Employment law

You think you were wrongfully fired — were you actually?

Short version: in 49 of 50 US states, employers can generally fire employees for any reason or no reason at all — known as at-will employment. "Wrongful termination" is the narrow set of exceptions: discrimination, retaliation, breach of contract, and (in some states) violation of public policy. The first honest question is whether one of these applies in your case.

A man at an office desk placing a framed photo into a half-packed cardboard banker's box at end of day

The four-question test

Walk through these in order. If any one is "yes" with evidence, you may have a case.

1. Discrimination — were you fired because of a protected category?

Federal employment-discrimination law (enforced by the U.S. Equal Employment Opportunity Commission (EEOC)) protects categories including race, color, religion, sex (which the Supreme Court ruled in Bostock v. Clayton County, 2020, includes sexual orientation and gender identity), national origin, age (40 and over, under the Age Discrimination in Employment Act), disability (under the Americans with Disabilities Act), pregnancy, and genetic information. Many states add more (e.g., marital status, sexual orientation where Bostock doesn't reach, off-duty conduct).

"They fired me because I'm older" is a hypothesis. Strong evidence includes things like: comparators (younger employees who weren't fired for the same conduct), comments referencing the protected category, statistical patterns in who was let go, and the timing relative to a protected event.

2. Retaliation — were you fired after exercising a protected right?

Federal retaliation protections cover many categories including: EEOC complaints; whistleblower reports (under OSHA's whistleblower program); FMLA leave (under the Department of Labor's Wage and Hour Division); workers' compensation claims; jury service; and many state-specific protected activities. If you took a protected action and were fired shortly after, the timing itself becomes evidence.

3. Breach of contract — did you have a written employment agreement?

If you signed a contract specifying a term ("two-year contract") or requiring "for cause" termination, and you were fired without satisfying those conditions, that's a contract claim independent of any discrimination analysis. Most at-will employees don't have such a contract; executives, athletes, some commission salespeople, and unionized workers often do. Check your offer letter and employee handbook for "at-will" disclaimers, since those undercut implied-contract arguments.

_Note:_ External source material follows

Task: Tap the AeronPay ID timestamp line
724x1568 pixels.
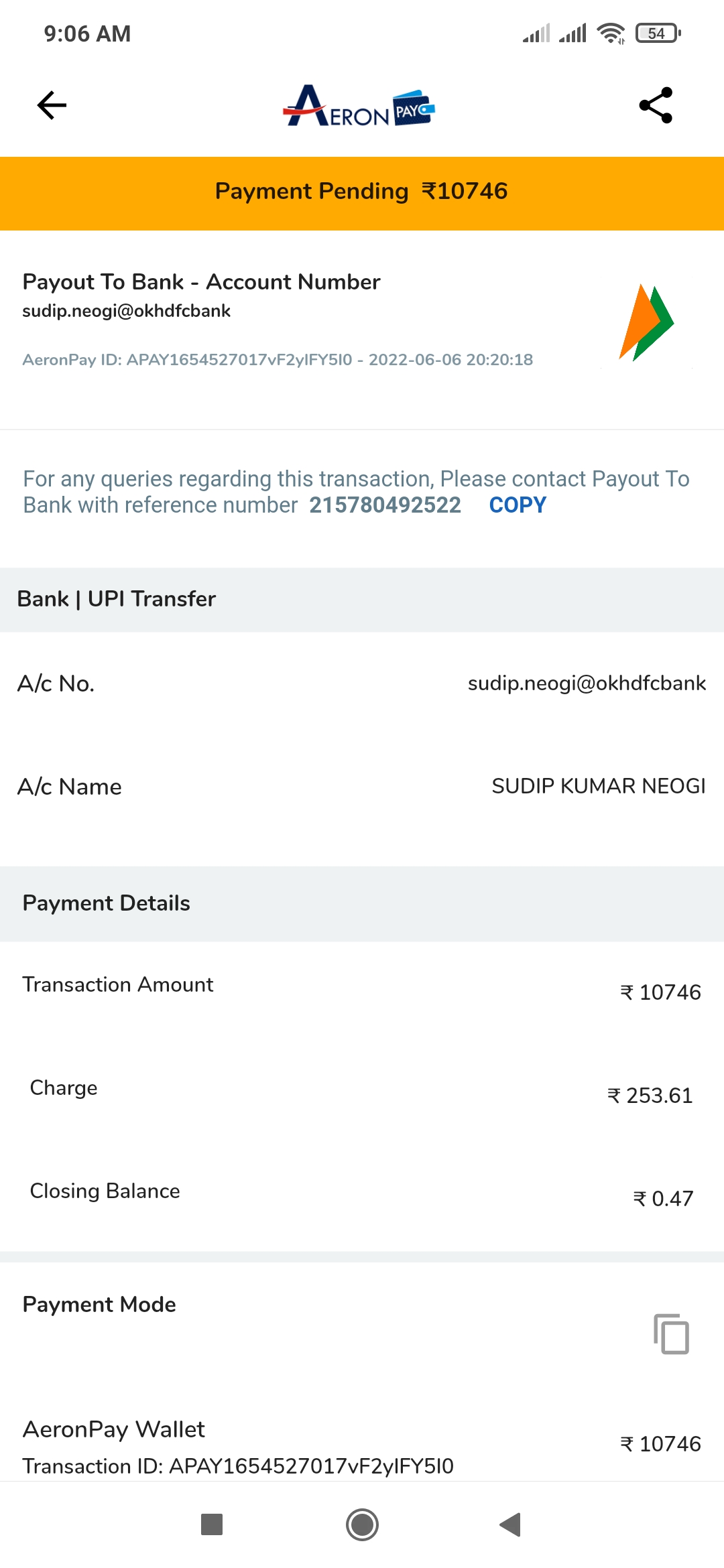Action: tap(278, 360)
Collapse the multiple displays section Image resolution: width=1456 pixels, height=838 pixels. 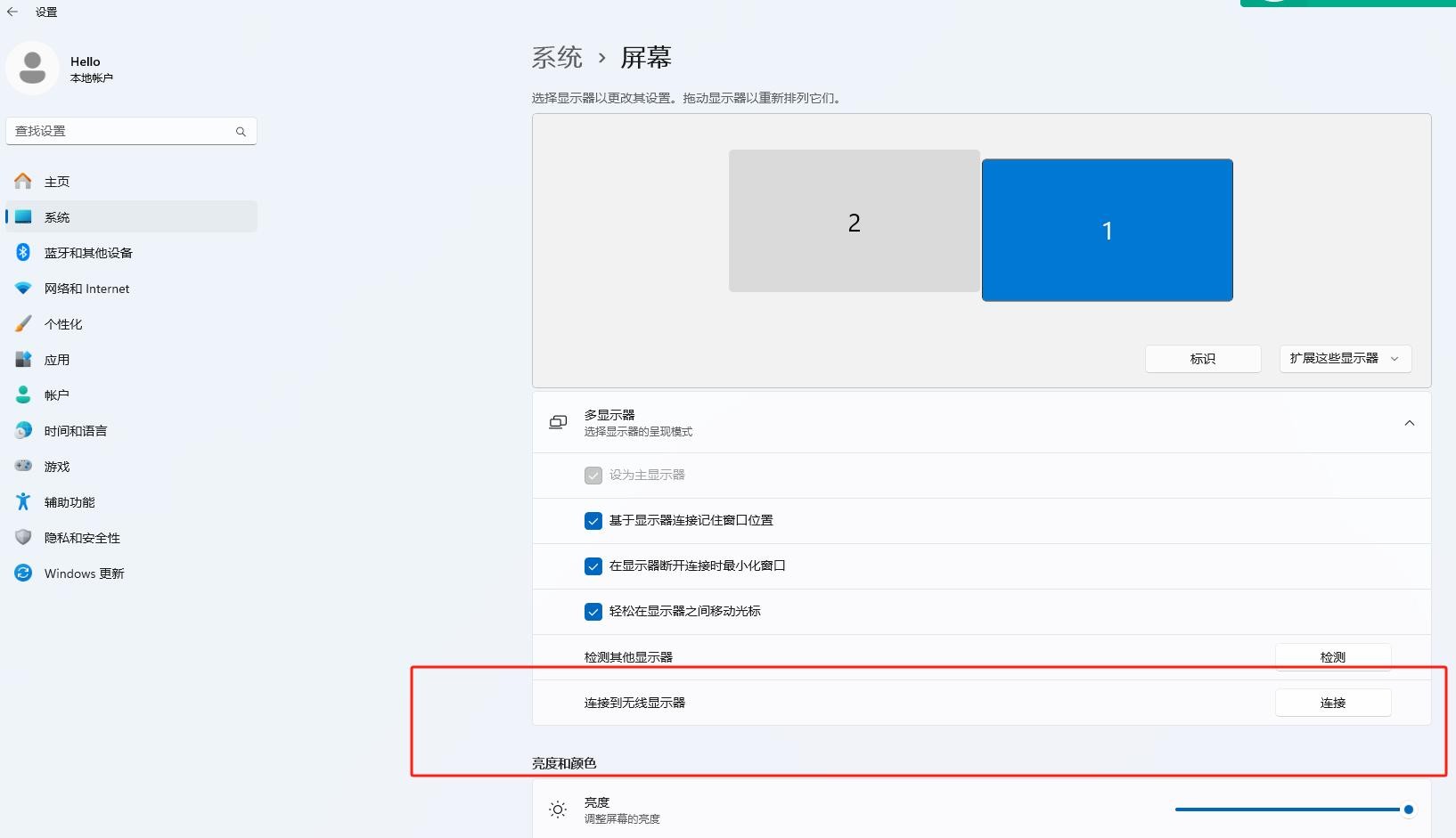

4. Public policy — were you fired for refusing to do something illegal?

Many states (the specifics vary widely) recognize a "public policy" exception to at-will employment. Common examples include refusing to commit perjury, refusing to violate environmental or safety laws, and serving on a jury. The National Conference of State Legislatures maintains references to state-specific labor law variations.

What feels unfair but is generally still legal

SituationWrongful?
Fired without warningGenerally legal (at-will)
Fired by a manager who didn't like youGenerally legal
Fired for a small mistakeGenerally legal
Fired right before bonus / vestingUsually legal (some state exceptions)
Fired and replaced by a friend of the bossGenerally legal
Fired the week you returned from FMLA leavePossible FMLA retaliation
Fired the week you reported harassmentPossible Title VII retaliation
Fired because of age, replaced with someone in their 20sPossible ADEA discrimination

The first 14 days

  1. Write down everything while it's fresh. Names, dates, exact words used, who was in the room. A contemporaneous timeline written on day 2 is more credible than a sworn statement on day 200.
  2. Request your personnel file in writing. Many states give employees a right to inspect or copy personnel records on request; the National Conference of State Legislatures and your state's labor agency can confirm your state's rule.
  3. Apply for unemployment. Filing is not "admitting" anything. Eligibility rules vary by state; the Department of Labor's unemployment insurance page links to each state's filing portal.
  4. Don't sign the severance agreement on the spot. For employees aged 40 and over, the Older Workers Benefit Protection Act (OWBPA) requires employers to give at least 21 days to consider an individual severance waiver (45 days for group layoffs) and 7 days to revoke. For employees under 40, the federal waiting period doesn't apply, but a thoughtful review of any waiver is still worthwhile.

Frequently asked questions

What about Montana?

Montana is the one state without true at-will employment. After a probationary period, the Montana Wrongful Discharge from Employment Act requires "good cause" for termination of non-probationary employees.

What's constructive discharge?

Constructive discharge is when an employer makes working conditions so intolerable that a reasonable person would feel forced to resign. Courts treat this as a termination for purposes of wrongful-termination analysis, but proving it requires documentation of the intolerable conditions before the resignation. The EEOC's enforcement guidance outlines the standard.

Can I file an EEOC charge myself, without a lawyer?

Yes. The EEOC's filing portal lets you submit a charge online without an attorney. Many people do. Having a lawyer draft or review the charge can improve specificity, but it is not procedurally required.

Don't sign anything on the day you're terminated

A common pattern: employees sign a severance agreement at the termination meeting to "just be done with it." That signature usually waives the right to sue. If you're 40 or over, OWBPA almost certainly gives you at least 21 days. Use them.